Hocası Pissarro, Cézanne’a “Göz her şeyi kapmalı” derdi. “Kurallara ya da ilkelere takılma, gördüklerini ve hissetiklerini çiz. Ayrıca doğadan utanma.” Köroğlu’nun babası seyis Yusuf da doğadan utanmadı, doğanın da onu utandırmayacağını bilirdi. Bolu Beyi, kendisine yaraşır yağız, küheylan bir at bulmasını ister. Yusuf, sıska, cılız bir tay getirir. Bey, sefil bir tayı kendisine layık gördüğü için hiddetlenir; Yusuf’un tedavisi bellidir, gözlerine mil çektirir. İktidar, şeyleri olup bitmiş hâlleriyle sever; olmakta ya da gelmekte olanı görenler/gösterenler varlığı için bir tehdittir. Şayet gelmekte olan varsa, kendisi gidici demektir. O yüzdendir oluşa, olmakta olana düşmanlığı. Yusuf, cılız tayın karanlığında gelmekte olanı, isyanı görmüştü. Oğlu Ruşen Ali tayı, babasının tarif ettiği şekilde, karanlık bir ağırda besler. Tay, bir süre sonra eşsiz bir küheylan olur. İktidarın kör edici ışığının altında şeyler mevcut hâlleriyle donup kalmıştır. Oysa Yusuf kurallara ya da ilkelere, mevcut olana aldırmadan, karanlıkta kalan gizil güçleri hissetmiş ve görmüştür. Ve tay karanlıktan aydınlığa çıktığında direniş olur. Köroglu Destanı, karanlığın, karanlıkta kalanların destanıdır.

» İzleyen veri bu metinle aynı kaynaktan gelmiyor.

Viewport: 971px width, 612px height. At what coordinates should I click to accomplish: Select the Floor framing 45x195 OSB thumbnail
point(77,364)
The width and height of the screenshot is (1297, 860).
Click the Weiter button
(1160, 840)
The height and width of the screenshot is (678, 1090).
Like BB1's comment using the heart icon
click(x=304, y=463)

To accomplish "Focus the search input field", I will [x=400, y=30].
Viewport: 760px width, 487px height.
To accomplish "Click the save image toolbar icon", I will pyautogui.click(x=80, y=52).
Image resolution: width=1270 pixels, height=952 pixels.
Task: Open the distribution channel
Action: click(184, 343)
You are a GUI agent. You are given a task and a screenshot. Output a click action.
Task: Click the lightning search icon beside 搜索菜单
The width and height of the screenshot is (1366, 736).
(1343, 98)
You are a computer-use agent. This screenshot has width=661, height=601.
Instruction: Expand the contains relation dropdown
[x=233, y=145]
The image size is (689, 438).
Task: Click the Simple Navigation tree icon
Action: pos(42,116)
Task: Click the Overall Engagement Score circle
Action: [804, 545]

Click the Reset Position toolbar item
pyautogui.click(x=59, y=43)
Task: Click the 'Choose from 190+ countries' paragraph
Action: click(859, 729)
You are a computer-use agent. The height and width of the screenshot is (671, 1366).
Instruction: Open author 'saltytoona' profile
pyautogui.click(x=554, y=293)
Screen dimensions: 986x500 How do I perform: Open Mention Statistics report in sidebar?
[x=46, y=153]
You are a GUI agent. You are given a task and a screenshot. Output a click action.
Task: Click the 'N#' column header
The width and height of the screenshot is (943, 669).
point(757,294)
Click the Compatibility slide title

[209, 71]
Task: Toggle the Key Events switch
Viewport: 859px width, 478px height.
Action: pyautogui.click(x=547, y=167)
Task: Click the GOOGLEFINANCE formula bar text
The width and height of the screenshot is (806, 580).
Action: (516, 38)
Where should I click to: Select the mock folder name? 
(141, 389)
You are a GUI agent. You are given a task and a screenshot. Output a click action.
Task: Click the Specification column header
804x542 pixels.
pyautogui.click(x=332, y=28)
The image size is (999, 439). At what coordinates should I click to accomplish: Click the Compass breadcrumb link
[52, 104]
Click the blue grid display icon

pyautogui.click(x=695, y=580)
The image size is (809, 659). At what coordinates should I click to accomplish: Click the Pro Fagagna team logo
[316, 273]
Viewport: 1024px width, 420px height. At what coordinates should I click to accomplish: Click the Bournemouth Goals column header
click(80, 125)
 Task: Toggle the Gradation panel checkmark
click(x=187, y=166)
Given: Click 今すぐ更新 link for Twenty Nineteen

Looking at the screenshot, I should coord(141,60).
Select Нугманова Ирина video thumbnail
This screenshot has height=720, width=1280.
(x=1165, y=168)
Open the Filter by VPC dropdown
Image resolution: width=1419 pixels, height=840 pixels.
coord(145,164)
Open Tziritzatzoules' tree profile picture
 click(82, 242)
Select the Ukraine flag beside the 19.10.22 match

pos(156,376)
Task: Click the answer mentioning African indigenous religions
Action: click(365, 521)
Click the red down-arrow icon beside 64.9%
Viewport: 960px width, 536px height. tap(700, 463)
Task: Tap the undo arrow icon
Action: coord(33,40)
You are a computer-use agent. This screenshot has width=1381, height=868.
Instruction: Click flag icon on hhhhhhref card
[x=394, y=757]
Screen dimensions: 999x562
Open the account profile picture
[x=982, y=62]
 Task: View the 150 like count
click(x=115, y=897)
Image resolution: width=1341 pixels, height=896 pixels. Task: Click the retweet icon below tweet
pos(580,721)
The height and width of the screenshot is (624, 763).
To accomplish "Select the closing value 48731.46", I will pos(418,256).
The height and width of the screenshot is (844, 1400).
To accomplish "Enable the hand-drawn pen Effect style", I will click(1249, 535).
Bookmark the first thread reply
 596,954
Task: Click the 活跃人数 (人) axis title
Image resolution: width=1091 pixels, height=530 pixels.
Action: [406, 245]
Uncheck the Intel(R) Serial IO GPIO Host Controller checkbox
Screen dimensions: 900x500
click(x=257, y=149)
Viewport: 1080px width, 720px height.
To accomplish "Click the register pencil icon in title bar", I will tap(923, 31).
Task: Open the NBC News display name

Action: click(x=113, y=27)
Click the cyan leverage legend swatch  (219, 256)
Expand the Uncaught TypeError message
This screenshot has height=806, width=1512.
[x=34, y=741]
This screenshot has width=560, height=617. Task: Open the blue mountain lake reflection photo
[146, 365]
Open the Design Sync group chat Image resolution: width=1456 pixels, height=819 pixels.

Toplum, gözleri olmayan figürlerle dolu. Ve görenler ısrarla, aynı olanın içindeki farkı ve bu farkın henüz karanlıkta kaldığını ama çok geçmeden aydınlığa çıkacağını gösterebilmek için gözsüz figürlere göz çizmeye, iktidar da ısrarla, gören gözlere mil çekmeye devam ediyor. Yaşanan, görme savaşlarıdır; göstermeyenler ile gösterilmeyeni görenler/gösterenler arasında geçiyor. Bu esnada tayın karanlığındaki fark kümeleri kendi aralarında örgütlenmeyi sürdürür. Tay aydınlığa çıkabilecek mi? Hayat memat meselesi.